▶ **Working data**:
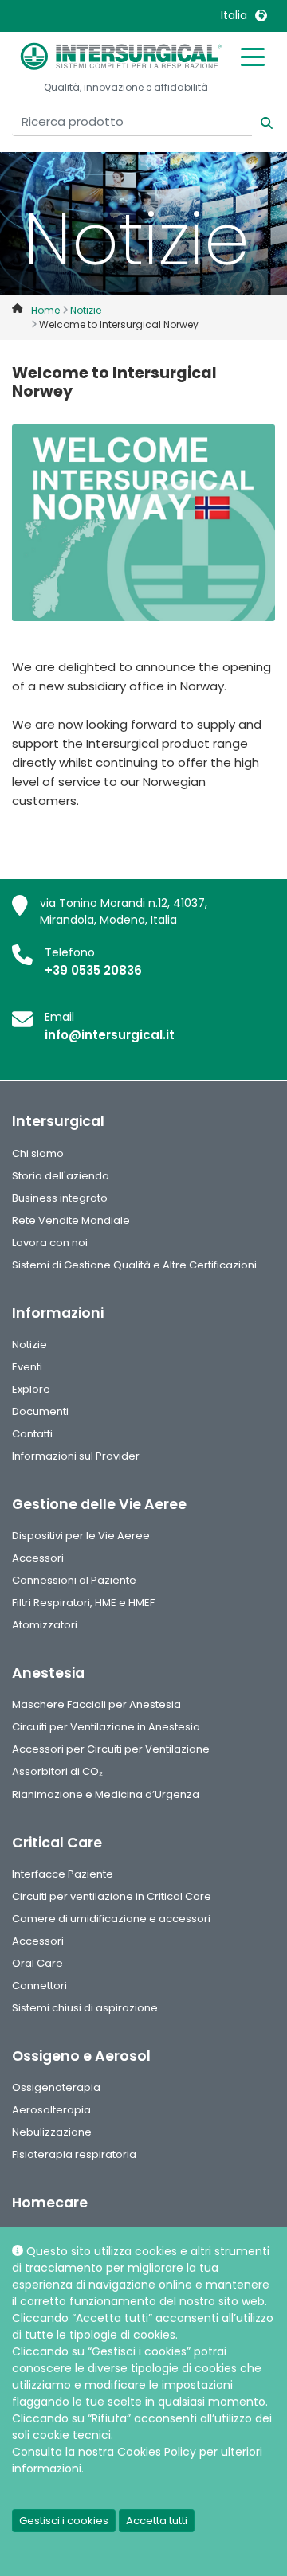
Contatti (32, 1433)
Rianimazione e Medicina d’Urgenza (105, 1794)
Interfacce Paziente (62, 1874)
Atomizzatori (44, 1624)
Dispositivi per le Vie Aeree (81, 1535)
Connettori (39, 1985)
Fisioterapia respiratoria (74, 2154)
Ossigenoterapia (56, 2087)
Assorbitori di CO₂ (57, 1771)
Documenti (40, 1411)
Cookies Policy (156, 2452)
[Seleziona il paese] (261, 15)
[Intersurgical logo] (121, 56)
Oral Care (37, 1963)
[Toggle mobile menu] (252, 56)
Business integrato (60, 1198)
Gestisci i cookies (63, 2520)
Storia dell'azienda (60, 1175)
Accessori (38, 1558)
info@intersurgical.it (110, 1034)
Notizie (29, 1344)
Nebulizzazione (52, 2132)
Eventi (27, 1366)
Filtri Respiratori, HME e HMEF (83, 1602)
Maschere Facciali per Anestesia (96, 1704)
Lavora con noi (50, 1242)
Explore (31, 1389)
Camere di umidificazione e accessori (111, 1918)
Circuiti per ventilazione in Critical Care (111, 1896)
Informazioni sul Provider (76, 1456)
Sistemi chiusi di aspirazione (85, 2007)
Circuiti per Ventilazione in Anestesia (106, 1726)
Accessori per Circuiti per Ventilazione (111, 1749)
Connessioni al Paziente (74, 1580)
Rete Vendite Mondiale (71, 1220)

...

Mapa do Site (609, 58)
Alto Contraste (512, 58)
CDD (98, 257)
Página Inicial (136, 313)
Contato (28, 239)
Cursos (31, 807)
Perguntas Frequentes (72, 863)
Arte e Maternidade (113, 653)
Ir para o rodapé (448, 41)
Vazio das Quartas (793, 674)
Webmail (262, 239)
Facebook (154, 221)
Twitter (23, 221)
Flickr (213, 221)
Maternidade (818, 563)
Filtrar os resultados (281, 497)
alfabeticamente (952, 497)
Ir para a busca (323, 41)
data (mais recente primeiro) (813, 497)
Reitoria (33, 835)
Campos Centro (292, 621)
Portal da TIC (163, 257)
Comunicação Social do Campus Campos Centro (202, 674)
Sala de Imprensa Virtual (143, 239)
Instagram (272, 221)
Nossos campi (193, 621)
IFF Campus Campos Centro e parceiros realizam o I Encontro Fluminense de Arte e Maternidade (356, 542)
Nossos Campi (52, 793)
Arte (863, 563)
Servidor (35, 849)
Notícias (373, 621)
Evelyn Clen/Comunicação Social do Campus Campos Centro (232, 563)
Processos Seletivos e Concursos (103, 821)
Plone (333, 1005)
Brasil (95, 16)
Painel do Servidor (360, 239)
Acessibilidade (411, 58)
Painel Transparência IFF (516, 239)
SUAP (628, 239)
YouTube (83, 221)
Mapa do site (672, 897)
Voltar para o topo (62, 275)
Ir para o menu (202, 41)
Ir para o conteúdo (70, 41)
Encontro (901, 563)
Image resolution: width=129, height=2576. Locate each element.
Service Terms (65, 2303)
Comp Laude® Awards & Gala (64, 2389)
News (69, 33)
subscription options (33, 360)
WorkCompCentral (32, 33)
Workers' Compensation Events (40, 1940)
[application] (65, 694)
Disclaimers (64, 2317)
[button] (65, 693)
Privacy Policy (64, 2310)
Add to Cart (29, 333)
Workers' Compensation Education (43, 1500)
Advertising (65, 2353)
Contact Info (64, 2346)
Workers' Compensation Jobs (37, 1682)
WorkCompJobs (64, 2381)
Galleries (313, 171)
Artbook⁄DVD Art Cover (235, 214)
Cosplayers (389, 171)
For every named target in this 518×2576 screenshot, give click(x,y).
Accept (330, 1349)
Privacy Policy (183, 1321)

▶ **Exercise requirements**: Each line holding the word "Campus" must be copied from the data.

▶ **Task answer**:
Comunicação Social do Campus Campos Centro (202, 674)
IFF Campus Campos Centro e parceiros realizam o I Encontro Fluminense de Arte e Maternidade (356, 542)
Evelyn Clen/Comunicação Social do Campus Campos Centro (232, 563)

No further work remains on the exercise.